Lease option tenant exercising - wants a price reduction

One of my lease option tenants is exercising his option to purchase the house after only 6 months. he’s a couple of
days away from signing loan docs and he got the GFE. he got a sticker shock when he saw his closing costs
would be over 6k.
he called me today asking if i could chip in around $2400.
I told him to send me the GFE and HUD1. still waiting on the HUD1 but got the GFE.
his 7.125% first 30 year seems really high for a home owner loan.
His loan officier charged him 1.5% loan origination plus 500 administration fee.
I told him a month ago to spend 10 bucks and buy the book

How to save thousands on you home mortgage

which of course he didn’t.

i’ve suggested he tell his loan officer to drop the origination to 1% and also to ask whether there’s a YSP which I
strongly suspect there is. If so I told him to threaten the officer that he was going to bail on the deal completely.
I haven’t gotten around to committing to a price reduction, and frankly i dont think thats any of my concern how much
he pays for closing.

comments, suggestions?

Unless his credit is crappy, this is a high rate. I get 6-6.25% for cash-out refis on investment properties.

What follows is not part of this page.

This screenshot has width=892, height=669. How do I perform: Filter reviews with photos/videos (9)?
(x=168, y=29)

Also, the loan origination should be 1% or less and the $500 admin fee should state “garbage fee” or “pure profit for greedy lender” on the HUD-1.

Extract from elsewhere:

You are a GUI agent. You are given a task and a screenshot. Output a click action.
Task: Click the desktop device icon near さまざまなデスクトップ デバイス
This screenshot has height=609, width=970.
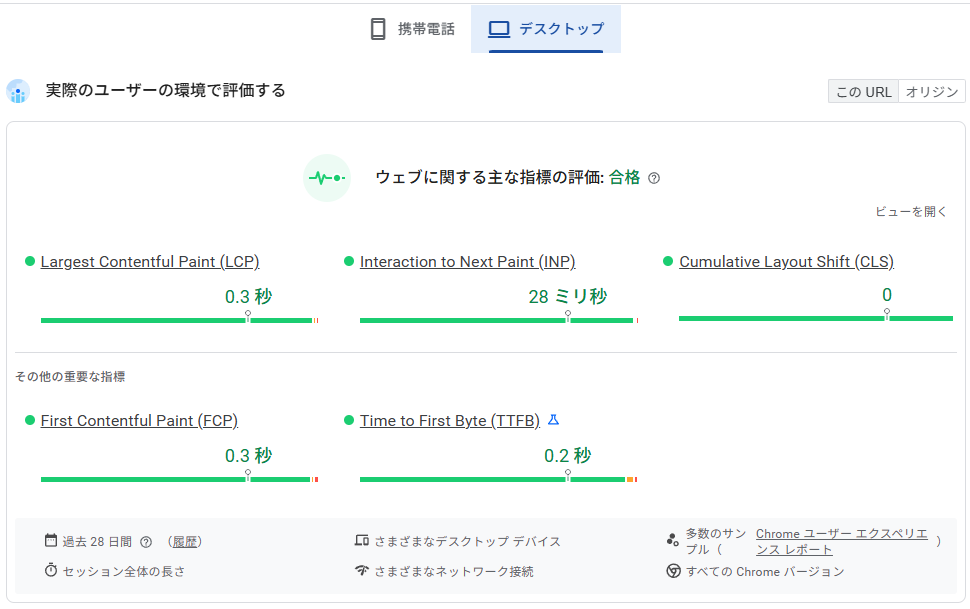click(362, 539)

He should shop this offer a bit. Have him talk to other lenders. He should go in knowing what his credit scores are (approximately) so that they don’t pull his scores unless he get better rates.

My two cents…

Keith

I would assume that since this individual is renting land contract, his credit must have some issues. Depending on your tenants credit scores, program type, income, etc. , that rate is not that unrealistic. He/she may be getting some type of ARM (2/28, 3/27) on the first.

Keith is right he needs to know what all of the parameters are and shop around.

Remember credit history “is what it is”. If there are issues with credit, income, assets, LTV, etc., then the rate will increase

If we’re assuming things here it sounds like a typical somewhat expensive loan deal for an unseasoned home buyer with possible credit issues.

He’s only asking for 2400? How about splitting half of that with him? Is it in your best interest for the deal to go through?

If you don’t want to do that. Loan him the money in the form of a note. Get it over time.

Good luck.

thanks for the replies.
yeah i’m thinking of putting a note on the property.
maybe interest only 3rd at 10-12% or something!

The rate and origination are also relative to the loan size. If a broker wants to be paid for his time and service in putting a file together, 1.5% origination is not unreasonable for lower loan amounts. This would also depend upon how much in yield spread that he was making from the interest rate. If for some reason the client was having propblems meeting a debt to income ratio, a broker may have to take 0 on the yield spread for the deal to work. In that case you may see a higher origination.

the loan amoutn is $232k. I dont think its too small.